- _Work task_:
Those lines of the following listing which contain the string "menu" should be returned.

- _Exercise data_:
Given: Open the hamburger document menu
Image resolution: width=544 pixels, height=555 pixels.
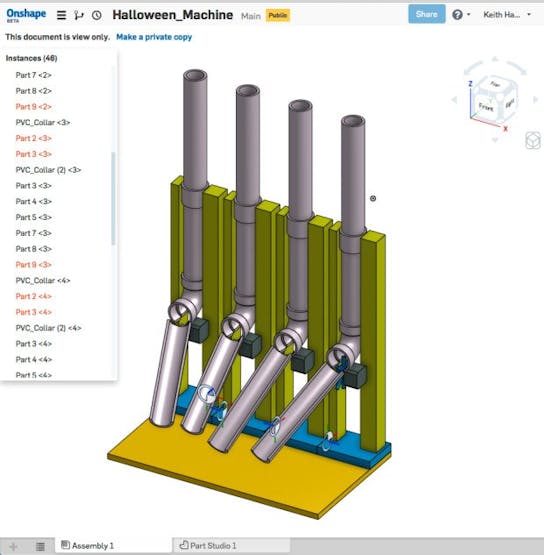Looking at the screenshot, I should (x=61, y=15).
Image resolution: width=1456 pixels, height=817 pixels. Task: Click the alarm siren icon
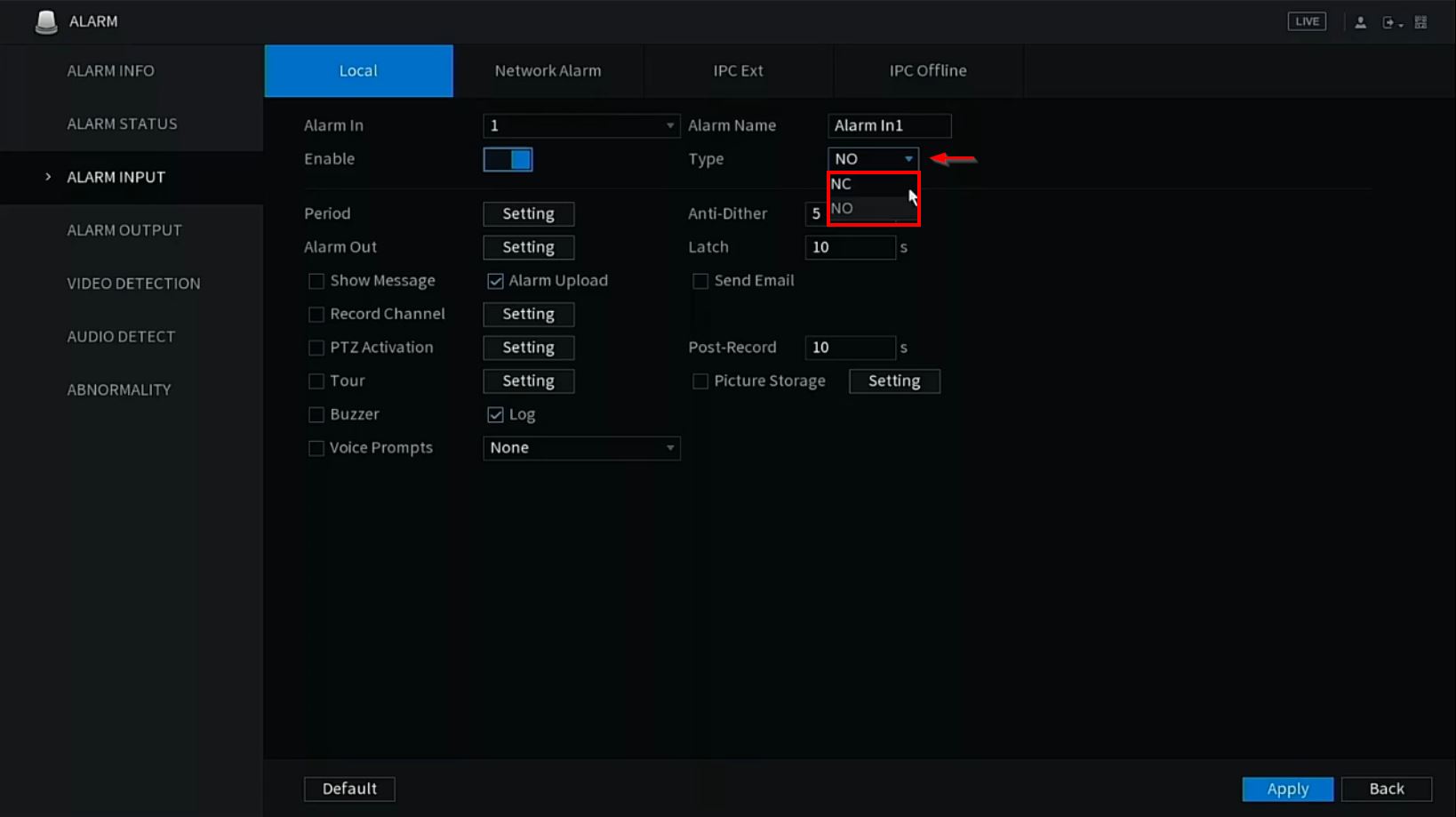[x=45, y=22]
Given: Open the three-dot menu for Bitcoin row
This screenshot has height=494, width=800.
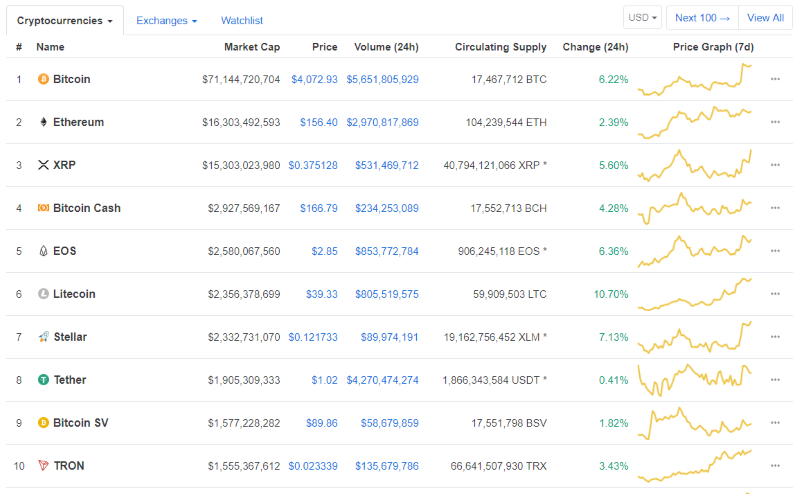Looking at the screenshot, I should (x=775, y=79).
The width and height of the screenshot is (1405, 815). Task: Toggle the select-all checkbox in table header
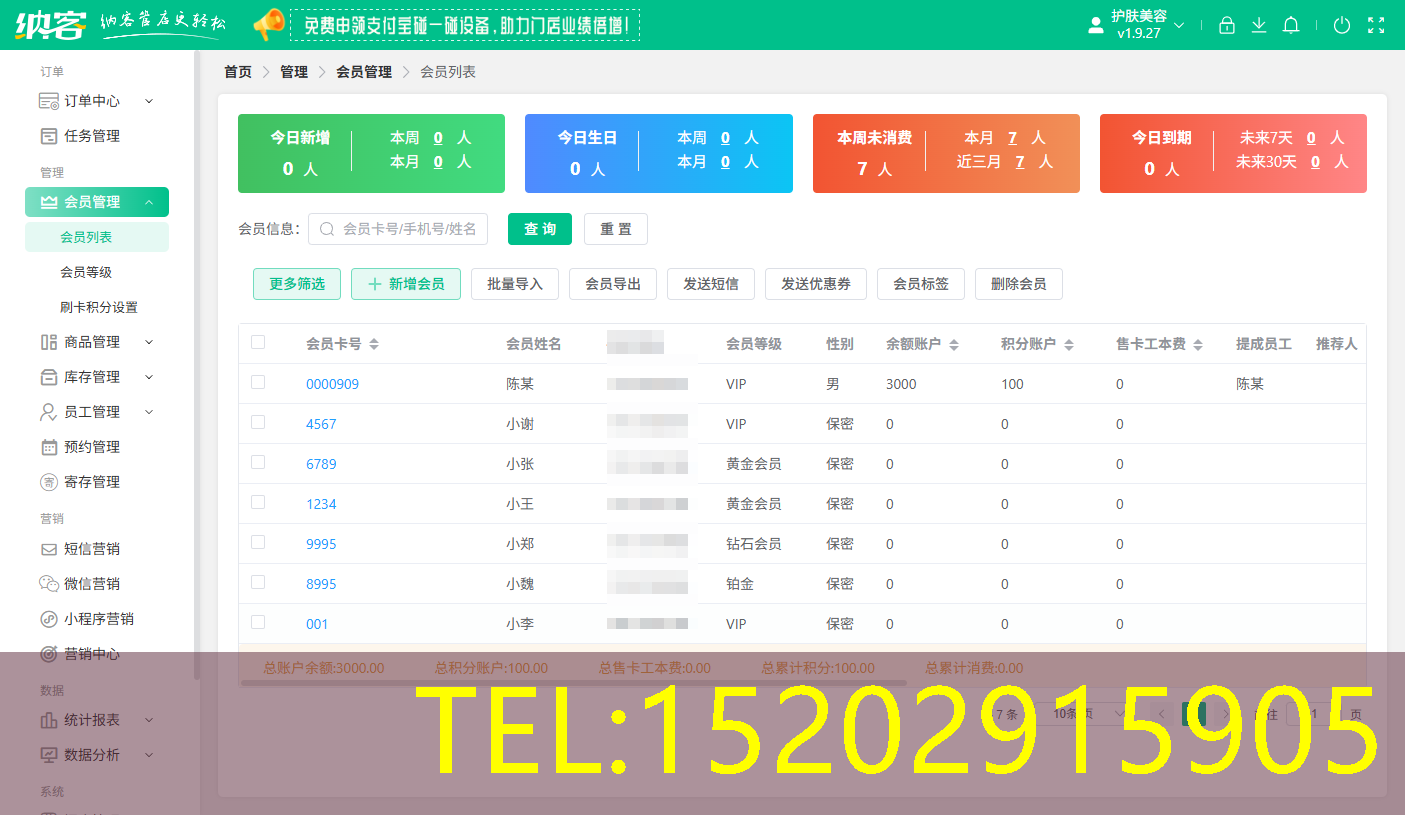[x=258, y=341]
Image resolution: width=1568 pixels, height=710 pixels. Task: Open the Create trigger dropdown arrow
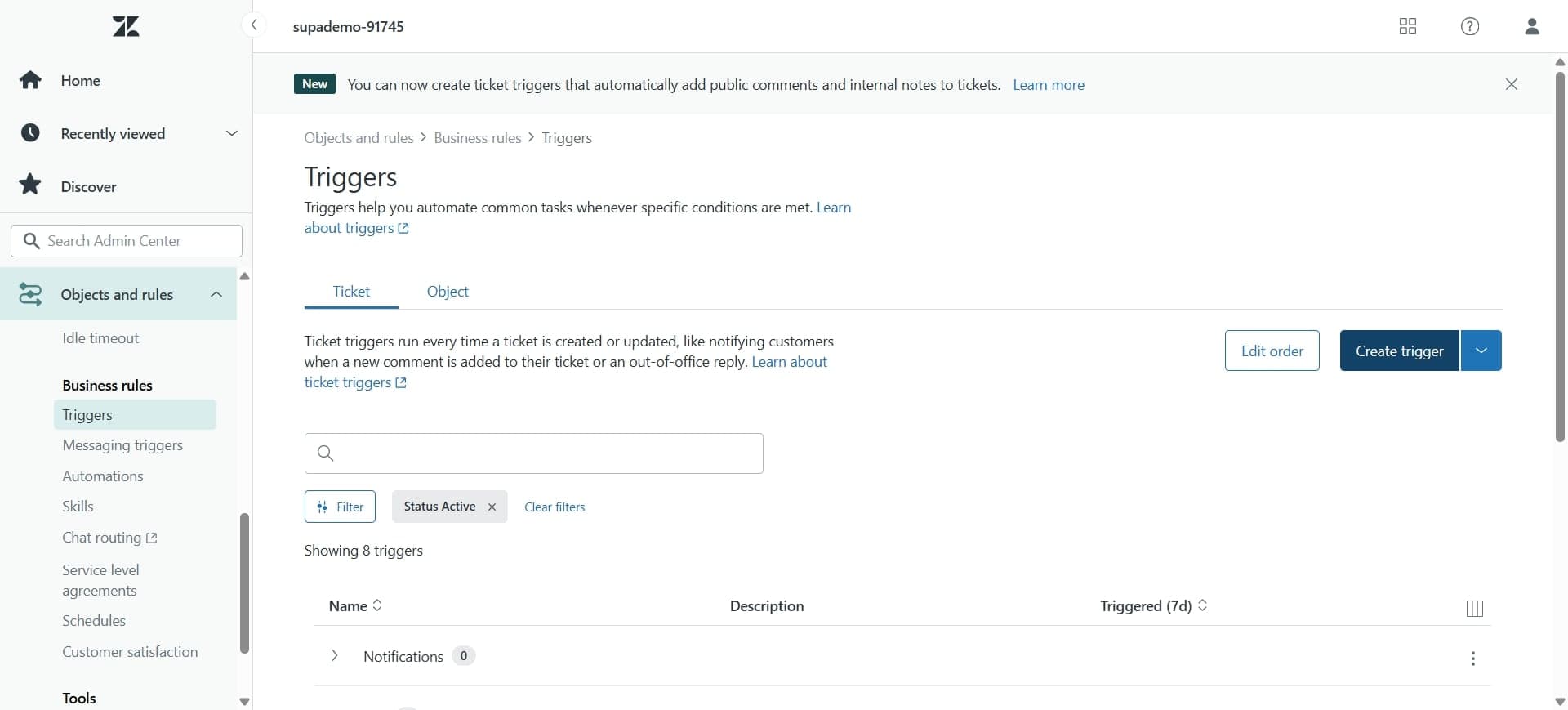[1481, 351]
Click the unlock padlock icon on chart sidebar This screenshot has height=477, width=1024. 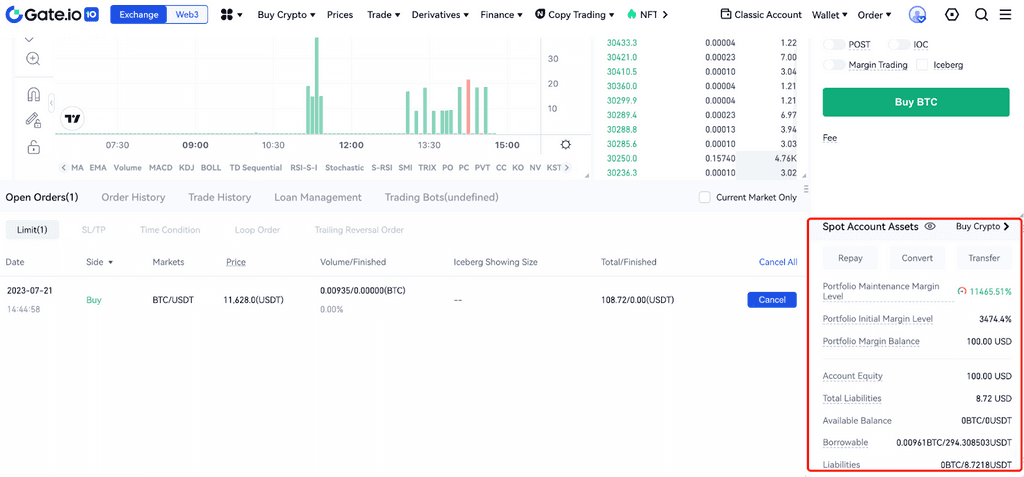[x=33, y=147]
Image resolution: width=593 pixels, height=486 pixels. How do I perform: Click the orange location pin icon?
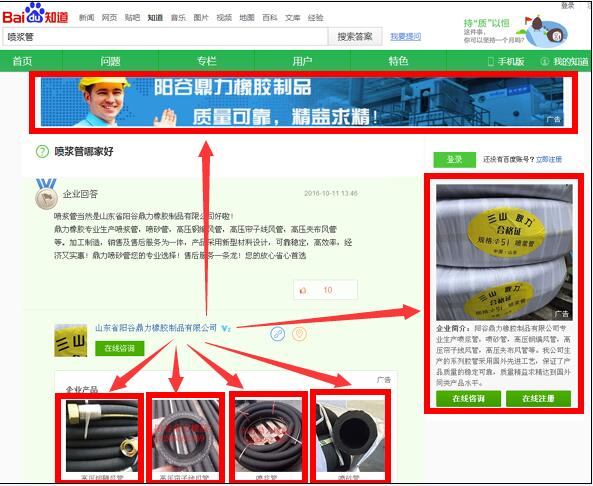(299, 334)
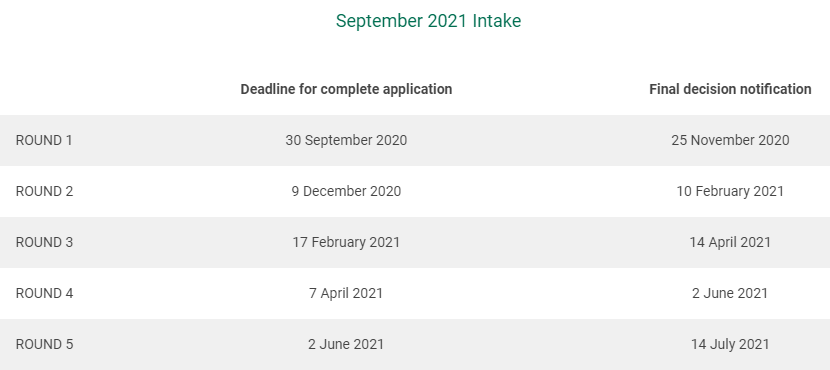Select the 2 June 2021 deadline in Round 5
Viewport: 830px width, 370px height.
pos(346,344)
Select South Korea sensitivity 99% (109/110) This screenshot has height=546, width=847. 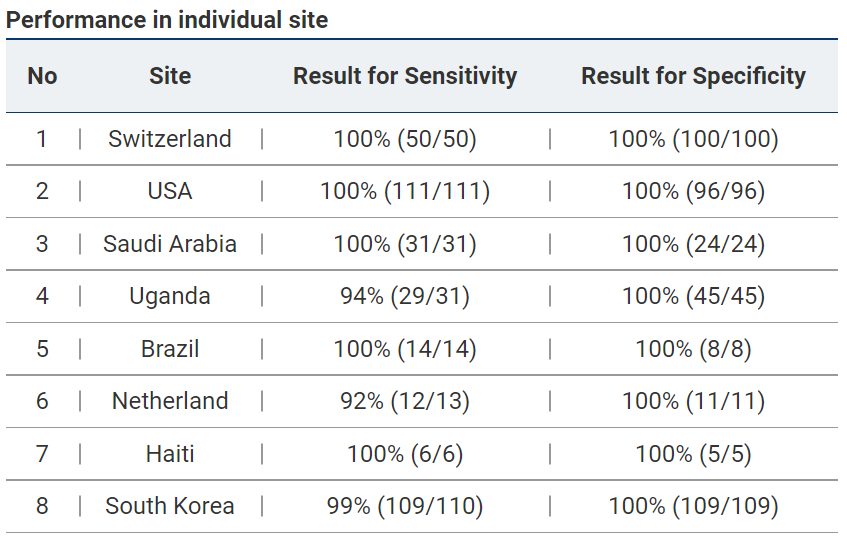405,506
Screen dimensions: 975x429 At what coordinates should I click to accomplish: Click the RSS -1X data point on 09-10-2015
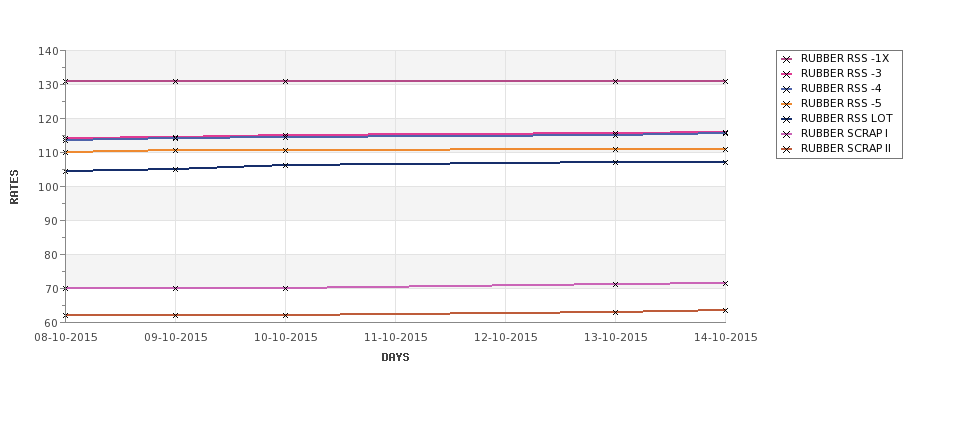click(175, 81)
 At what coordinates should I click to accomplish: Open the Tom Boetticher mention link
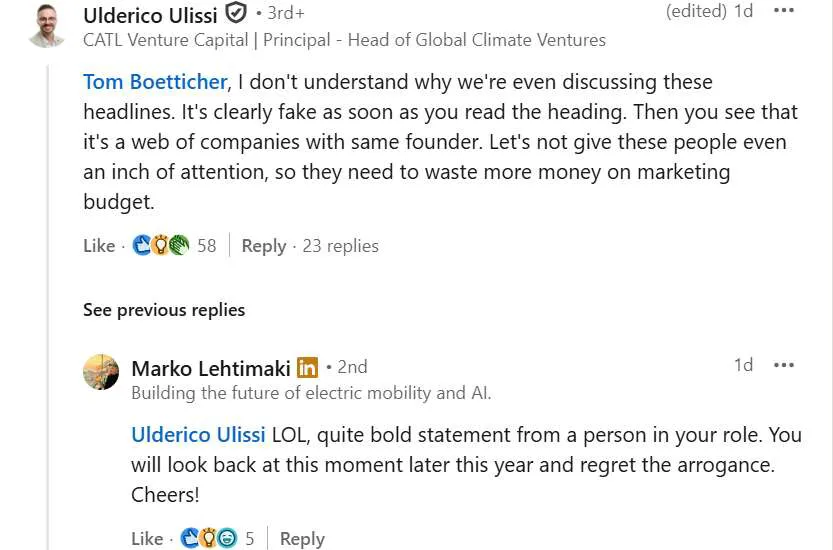[154, 82]
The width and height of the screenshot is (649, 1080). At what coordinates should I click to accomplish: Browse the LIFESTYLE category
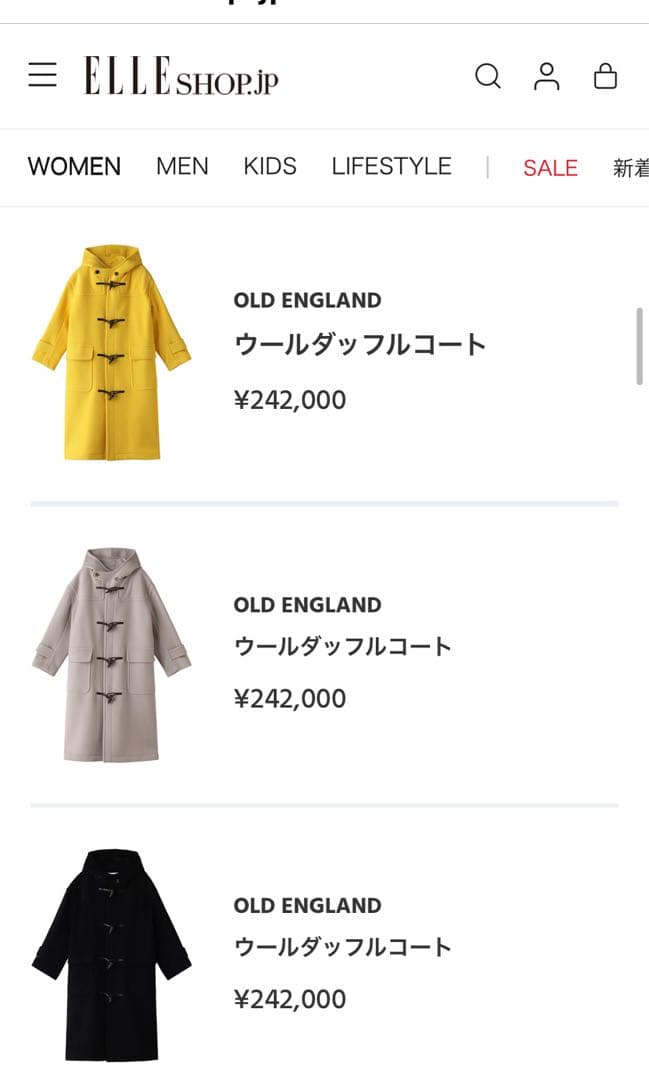(x=391, y=166)
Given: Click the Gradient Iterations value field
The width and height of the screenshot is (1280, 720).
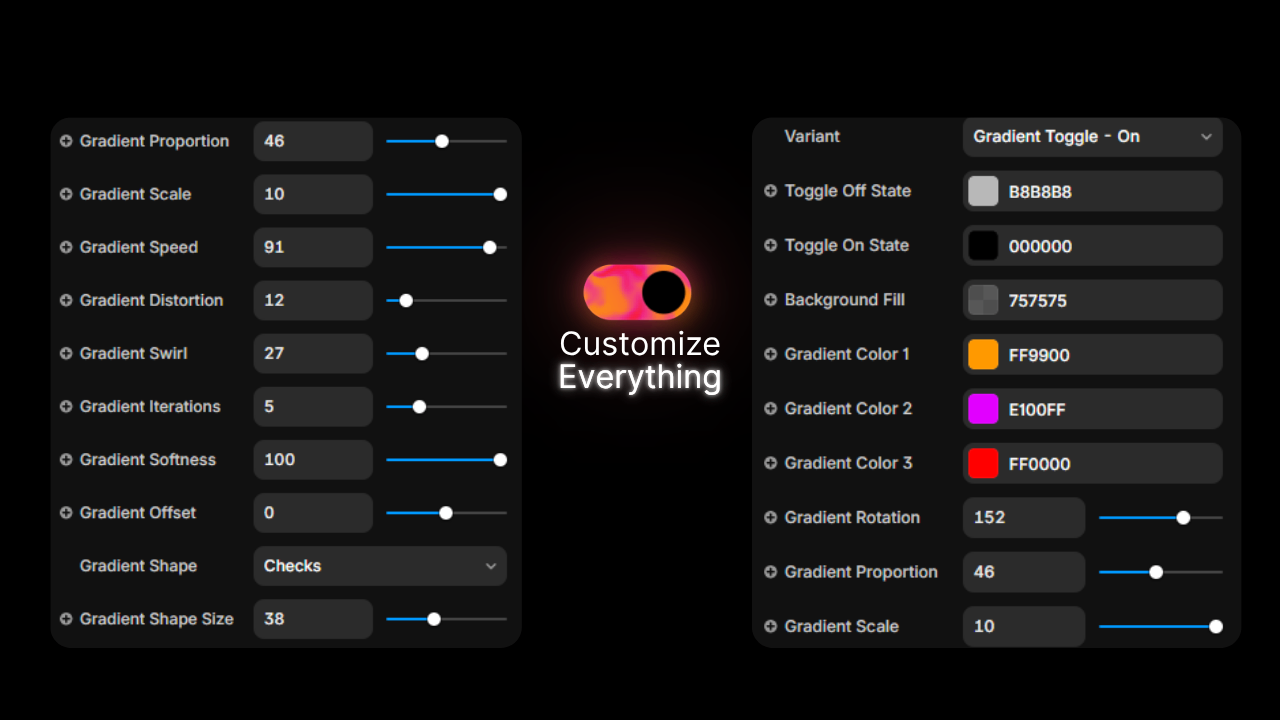Looking at the screenshot, I should (x=312, y=407).

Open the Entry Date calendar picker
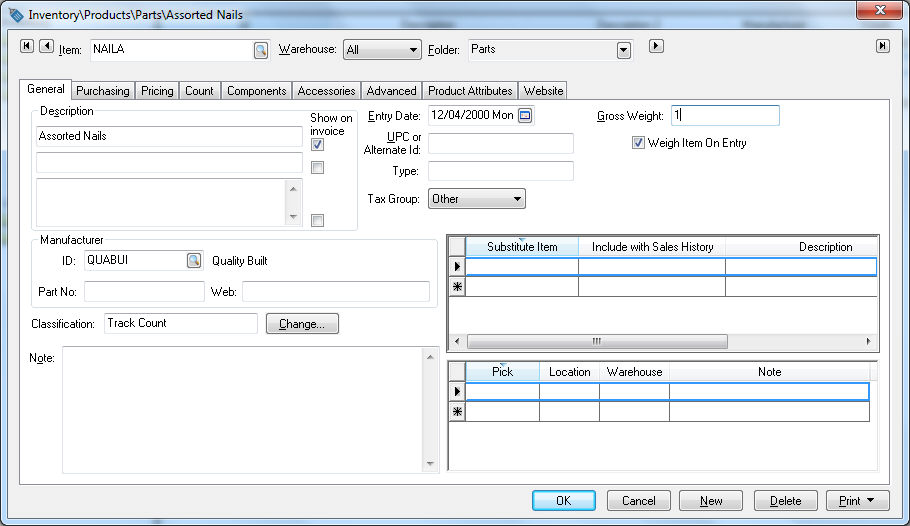[x=525, y=116]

- _Solution_:
Given: Open the hamburger document menu
Given: Open the three-dot menu for Bitcoin row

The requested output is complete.